I’ve never considered myself an official member of this subculture, although I do enjoy superhero movies as much as the next person. They have a universal appeal and are inherently exciting for many reasons, but chief among them is they stimulate our imaginations and reignite our belief that we are capable of so much more than what we and others perceive—that we possess hidden gifts and abilities that are exclusive to us. Namely, they make us think we’re just as special as the heroes.

Interestingly, Shyamalan uses this heightened effect superheroes have on us for the premise of his film. Whereas most people relinquish the idea they too could have superpowers after reading a comic book or finishing a superhero movie, Elijah Price (Samuel L. Jackson), a.k.a. Mr. Glass, does not. He’s long believed superheroes are real and their appearance in comics and movies are mere extensions of what real people actually saw or heard and that some humans have been held back from showing off their true potential, either physical or intellectual. In fact, Glass believes himself to be a superhuman mastermind—the classic villain in a real-life superhero saga, and the plot of “Glass” involves his carrying out a labyrinthine scheme to prove superheroes and their villain counterparts truly exist.

# What you need to do
(1) For the excerpt on superhero movies and "Glass," decide whether each statement agrees with it, answering yes or no and quoting the words that settle it. (a) The writer considers themselves an official member of the subculture. (b) Elijah Price is played by Samuel L. Jackson. (c) Glass believes himself to be a superhero.
(2) Duplicate the part of the excerpt on superhero movies and "Glass" that runs between "Interestingly, Shyamalan uses" and "counterparts truly exist.", inclusive.
(3) Answer these questions using the excerpt on superhero movies and "Glass."
(a) What does the writer give as the chief reason superhero movies are exciting?
(b) What alias does Elijah Price go by?
(c) What is Glass's scheme meant to prove?
The listing that comes next has no connection to the excerpt above.

Collected data entries
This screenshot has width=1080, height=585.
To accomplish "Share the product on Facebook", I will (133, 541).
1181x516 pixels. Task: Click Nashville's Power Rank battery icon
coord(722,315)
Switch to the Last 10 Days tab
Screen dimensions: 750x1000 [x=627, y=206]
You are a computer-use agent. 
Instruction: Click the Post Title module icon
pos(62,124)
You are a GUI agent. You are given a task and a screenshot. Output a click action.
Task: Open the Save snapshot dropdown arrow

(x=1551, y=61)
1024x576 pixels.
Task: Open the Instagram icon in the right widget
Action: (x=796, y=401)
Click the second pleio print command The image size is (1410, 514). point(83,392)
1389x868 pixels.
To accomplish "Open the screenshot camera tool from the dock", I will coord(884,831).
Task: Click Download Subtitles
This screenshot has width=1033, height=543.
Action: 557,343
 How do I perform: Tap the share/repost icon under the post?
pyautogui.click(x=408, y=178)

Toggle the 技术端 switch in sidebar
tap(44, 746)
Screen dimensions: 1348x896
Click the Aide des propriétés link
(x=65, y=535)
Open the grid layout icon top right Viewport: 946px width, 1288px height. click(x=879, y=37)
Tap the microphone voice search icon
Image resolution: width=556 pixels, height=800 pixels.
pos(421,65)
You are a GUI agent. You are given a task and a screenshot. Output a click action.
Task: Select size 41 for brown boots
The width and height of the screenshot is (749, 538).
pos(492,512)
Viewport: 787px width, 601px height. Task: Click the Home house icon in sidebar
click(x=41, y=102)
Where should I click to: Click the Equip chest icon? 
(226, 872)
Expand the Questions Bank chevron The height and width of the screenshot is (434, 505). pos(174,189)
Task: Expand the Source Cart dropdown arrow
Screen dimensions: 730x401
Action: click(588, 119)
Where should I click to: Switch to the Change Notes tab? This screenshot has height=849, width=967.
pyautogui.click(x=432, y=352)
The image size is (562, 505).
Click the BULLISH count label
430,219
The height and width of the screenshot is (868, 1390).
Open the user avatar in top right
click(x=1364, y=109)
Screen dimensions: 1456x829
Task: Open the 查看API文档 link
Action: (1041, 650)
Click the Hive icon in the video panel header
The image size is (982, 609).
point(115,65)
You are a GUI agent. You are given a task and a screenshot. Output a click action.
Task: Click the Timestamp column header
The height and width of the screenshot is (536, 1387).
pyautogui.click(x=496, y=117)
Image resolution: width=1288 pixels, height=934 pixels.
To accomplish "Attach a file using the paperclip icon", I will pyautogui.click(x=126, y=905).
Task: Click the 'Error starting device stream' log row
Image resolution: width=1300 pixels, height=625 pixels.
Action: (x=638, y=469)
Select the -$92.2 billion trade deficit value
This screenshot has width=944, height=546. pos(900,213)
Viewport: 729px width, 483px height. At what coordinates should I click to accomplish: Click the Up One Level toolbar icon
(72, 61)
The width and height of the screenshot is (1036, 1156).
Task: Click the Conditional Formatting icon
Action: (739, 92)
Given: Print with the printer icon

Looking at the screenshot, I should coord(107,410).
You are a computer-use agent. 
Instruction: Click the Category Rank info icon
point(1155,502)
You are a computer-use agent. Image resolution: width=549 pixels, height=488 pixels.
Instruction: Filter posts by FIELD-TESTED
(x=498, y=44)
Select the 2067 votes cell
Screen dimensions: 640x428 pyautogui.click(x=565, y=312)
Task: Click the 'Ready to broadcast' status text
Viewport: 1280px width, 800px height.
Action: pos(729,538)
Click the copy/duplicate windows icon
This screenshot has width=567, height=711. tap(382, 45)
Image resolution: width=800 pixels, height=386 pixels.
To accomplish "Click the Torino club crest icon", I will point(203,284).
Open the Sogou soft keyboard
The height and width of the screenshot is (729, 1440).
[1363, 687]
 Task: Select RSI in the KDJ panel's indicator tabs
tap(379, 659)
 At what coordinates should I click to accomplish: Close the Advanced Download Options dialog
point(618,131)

# Solutions in order
(1)
(a) No: "I’ve never considered myself an official member of this subculture"
(b) Yes: "Elijah Price (Samuel L. Jackson), a.k.a. Mr. Glass"
(c) No: "Glass believes himself to be a superhuman mastermind—the classic villain in a real-life superhero saga"

(2)
Interestingly, Shyamalan uses this heightened effect superheroes have on us for the premise of his film. Whereas most people relinquish the idea they too could have superpowers after reading a comic book or finishing a superhero movie, Elijah Price (Samuel L. Jackson), a.k.a. Mr. Glass, does not. He’s long believed superheroes are real and their appearance in comics and movies are mere extensions of what real people actually saw or heard and that some humans have been held back from showing off their true potential, either physical or intellectual. In fact, Glass believes himself to be a superhuman mastermind—the classic villain in a real-life superhero saga, and the plot of “Glass” involves his carrying out a labyrinthine scheme to prove superheroes and their villain counterparts truly exist.

(3)
(a) They stimulate our imaginations and reignite our belief that we are capable of so much more than what we and others perceive.
(b) Mr. Glass.
(c) That superheroes and their villain counterparts truly exist.